U.S. Pat. No. 7,170,264, entitled “Frequency Compensation Scheme For A Switching Regulator Using External Zero,” issued to Martin F. Galinski on Jan. 30, 2007, describes a compensation circuit in a feedback loop of a switching regulator that is capable of providing effective pole cancellation and zero compensation while being simple to implement. FIG. 3 duplicates FIG. 3 of the '264 patent and illustrates a compensation circuit in a monolithic switching regulator controller being incorporated in a closed loop feedback system of a switching regulator.

The compensation circuit of the '264 patent includes an amplifier having a non-inverting input terminal coupled to the feedback terminal for receiving the feedback voltage, an inverting input terminal coupled to a COMP terminal of the switching regulator controller, and an output terminal. A resistor R_zero is connected between the inverting input terminal and the output terminal of the amplifier. A resistor R_IN is connected between the output terminal of the amplifier and a first input terminal of the error amplifier of the switching regulator controller where the first input terminal receiving the signal indicative of the feedback voltage. A capacitor C_pole and a resistor R_f are connected in series between the first input terminal and an output terminal of the error amplifier where the output terminal of the error amplifier providing the error output voltage. The capacitor C_pole and the resistor R_f operate to introduce a first zero in the closed loop feedback system.

When a capacitor C_zero is coupled to the COMP terminal of the switching regulator controller, a second zero is introduced in the closed loop feedback system. In the '264 patent, the capacitor C_zero is an off-chip capacitor formed external to the monolithic switching regulator controller.

SUMMARY OF THE INVENTION

According to one embodiment of the present invention, a compensation circuit in a monolithic switching regulator controller being incorporated in a closed loop feedback system of a switching regulator is described. The switching regulator controller includes an input terminal receiving an input voltage, an output terminal providing a switching output voltage corresponding to a regulated output voltage, and a feedback terminal for receiving a feedback voltage corresponding to the regulated output voltage. The compensation circuit includes an error amplifier comparing a signal indicative of the feedback voltage and a reference voltage and generating an error output voltage at an output terminal where the error amplifier having an output impedance at the output terminal. The error amplifier further includes a degeneration resistance terminal where a degeneration resistor is connected between the degeneration resistance terminal and a virtual ground node. The degeneration resistance terminal is coupled to a first terminal of the switching regulator controller. The compensation circuit further includes a first resistor and a first capacitor connected in series between the output terminal of the error amplifier and a ground potential. In operation, the first capacitor and the output impedance of the error amplifier operate to introduce a pole and the first resistor and the first capacitor operate to introduce a first zero in the closed loop feedback system.

In another embodiment, a second capacitor is to be coupled to the first terminal of the switching regulator controller. The second capacitor and the degeneration resistor of the error amplifier operate to introduce a second zero in the closed loop feedback system. The second capacitor is an off-chip capacitor formed external to the monolithic switching regulator controller.

**GIVEN RECORDS**
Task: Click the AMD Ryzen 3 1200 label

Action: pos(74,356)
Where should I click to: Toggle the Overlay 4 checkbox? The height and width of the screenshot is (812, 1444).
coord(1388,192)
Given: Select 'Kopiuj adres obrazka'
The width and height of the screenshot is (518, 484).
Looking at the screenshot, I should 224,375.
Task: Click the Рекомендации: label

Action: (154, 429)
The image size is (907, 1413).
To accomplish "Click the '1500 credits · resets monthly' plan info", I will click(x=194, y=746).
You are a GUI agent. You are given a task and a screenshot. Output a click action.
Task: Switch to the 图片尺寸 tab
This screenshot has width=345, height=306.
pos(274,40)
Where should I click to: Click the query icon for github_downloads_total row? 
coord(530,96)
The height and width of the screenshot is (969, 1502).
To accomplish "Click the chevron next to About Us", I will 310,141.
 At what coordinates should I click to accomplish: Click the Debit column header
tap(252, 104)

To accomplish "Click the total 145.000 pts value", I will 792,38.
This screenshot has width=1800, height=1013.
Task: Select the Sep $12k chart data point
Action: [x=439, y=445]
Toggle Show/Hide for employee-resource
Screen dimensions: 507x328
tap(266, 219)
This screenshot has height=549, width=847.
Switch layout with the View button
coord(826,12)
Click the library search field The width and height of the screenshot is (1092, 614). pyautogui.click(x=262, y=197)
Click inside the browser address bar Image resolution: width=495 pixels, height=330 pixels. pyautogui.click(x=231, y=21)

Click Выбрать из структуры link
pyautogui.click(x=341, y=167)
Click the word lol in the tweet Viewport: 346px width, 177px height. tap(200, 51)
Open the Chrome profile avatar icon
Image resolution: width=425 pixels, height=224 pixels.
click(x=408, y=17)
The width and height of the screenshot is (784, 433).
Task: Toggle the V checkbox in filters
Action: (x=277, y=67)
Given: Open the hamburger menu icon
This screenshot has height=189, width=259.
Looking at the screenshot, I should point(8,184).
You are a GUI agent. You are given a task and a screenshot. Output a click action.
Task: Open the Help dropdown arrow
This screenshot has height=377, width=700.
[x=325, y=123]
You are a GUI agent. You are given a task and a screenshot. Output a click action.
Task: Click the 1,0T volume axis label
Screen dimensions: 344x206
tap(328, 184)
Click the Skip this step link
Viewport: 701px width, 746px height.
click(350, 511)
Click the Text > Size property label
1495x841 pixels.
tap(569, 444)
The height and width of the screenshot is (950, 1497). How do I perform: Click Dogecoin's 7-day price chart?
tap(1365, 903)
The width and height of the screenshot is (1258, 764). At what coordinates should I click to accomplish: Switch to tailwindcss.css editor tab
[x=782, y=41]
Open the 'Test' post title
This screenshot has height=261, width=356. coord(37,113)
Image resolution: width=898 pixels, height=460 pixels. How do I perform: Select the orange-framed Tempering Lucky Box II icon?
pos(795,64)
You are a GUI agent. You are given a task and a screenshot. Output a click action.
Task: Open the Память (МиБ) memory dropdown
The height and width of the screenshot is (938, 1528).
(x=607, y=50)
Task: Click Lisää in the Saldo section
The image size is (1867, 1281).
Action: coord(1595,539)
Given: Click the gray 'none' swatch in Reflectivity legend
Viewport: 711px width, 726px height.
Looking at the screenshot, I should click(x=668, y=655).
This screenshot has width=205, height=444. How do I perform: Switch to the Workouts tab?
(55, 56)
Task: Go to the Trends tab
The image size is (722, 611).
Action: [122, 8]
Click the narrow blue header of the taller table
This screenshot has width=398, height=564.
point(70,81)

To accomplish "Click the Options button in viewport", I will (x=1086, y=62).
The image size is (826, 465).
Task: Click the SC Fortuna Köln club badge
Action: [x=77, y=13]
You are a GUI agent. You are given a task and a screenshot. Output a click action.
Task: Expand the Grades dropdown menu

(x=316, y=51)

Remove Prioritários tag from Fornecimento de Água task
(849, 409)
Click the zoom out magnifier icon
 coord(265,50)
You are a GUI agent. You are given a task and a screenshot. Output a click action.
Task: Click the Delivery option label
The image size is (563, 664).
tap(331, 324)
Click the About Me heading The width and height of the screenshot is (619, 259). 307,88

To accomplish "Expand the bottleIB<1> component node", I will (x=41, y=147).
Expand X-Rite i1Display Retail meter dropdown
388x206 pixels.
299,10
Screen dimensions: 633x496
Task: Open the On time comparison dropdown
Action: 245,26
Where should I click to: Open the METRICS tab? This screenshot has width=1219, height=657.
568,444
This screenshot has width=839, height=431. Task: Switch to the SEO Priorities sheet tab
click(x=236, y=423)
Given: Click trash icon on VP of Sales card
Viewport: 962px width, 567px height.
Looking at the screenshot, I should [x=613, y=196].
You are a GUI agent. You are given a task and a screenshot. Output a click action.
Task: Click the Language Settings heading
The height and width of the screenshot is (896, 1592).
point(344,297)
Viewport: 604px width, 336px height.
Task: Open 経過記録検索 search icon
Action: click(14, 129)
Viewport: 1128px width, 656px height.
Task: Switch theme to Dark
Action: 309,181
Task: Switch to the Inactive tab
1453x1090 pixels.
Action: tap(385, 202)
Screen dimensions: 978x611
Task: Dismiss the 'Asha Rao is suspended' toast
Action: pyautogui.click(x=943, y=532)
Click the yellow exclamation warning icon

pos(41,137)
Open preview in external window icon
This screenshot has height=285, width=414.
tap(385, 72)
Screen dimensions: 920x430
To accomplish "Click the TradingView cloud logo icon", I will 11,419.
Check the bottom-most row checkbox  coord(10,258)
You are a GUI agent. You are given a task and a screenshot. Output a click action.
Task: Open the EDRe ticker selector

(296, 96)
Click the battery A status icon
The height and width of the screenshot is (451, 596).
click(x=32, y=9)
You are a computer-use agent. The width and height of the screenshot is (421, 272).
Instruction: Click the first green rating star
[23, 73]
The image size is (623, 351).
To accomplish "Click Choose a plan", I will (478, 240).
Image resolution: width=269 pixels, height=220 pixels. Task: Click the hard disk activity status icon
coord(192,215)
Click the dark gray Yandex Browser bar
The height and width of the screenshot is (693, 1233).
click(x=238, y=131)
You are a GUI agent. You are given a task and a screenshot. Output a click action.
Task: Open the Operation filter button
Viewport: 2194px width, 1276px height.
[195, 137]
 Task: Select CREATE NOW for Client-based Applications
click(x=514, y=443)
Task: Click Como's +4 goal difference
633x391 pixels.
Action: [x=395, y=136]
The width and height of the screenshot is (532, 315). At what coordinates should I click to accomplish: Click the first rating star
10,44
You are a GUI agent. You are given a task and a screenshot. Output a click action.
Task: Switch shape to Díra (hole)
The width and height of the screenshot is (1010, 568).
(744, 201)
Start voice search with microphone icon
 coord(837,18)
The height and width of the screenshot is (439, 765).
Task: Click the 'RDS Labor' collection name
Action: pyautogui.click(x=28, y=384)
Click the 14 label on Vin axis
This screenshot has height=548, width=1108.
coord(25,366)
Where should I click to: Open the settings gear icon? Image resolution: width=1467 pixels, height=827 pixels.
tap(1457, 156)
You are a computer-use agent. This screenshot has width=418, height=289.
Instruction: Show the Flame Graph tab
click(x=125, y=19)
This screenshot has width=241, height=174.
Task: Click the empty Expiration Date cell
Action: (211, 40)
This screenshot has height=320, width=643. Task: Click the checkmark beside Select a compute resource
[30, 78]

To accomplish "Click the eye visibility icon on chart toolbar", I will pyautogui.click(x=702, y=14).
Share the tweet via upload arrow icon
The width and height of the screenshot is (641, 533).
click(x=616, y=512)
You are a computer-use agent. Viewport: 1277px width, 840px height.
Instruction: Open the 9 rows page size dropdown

**WHAT TO PRODUCE**
Summarize the switching regulator compensation text above in two sentences.

**THE SOLUTION**
The compensation circuit of the '264 patent uses a capacitor C_pole and a resistor R_f to introduce a first zero in a switching regulator's closed loop feedback system, and an off-chip capacitor C_zero coupled to the COMP terminal to introduce a second zero. In the present invention, a first resistor and first capacitor in series at the error amplifier's output introduce a first zero, the first capacitor and the amplifier's output impedance introduce a pole, and in another embodiment an off-chip second capacitor works with the error amplifier's degeneration resistor to introduce a second zero.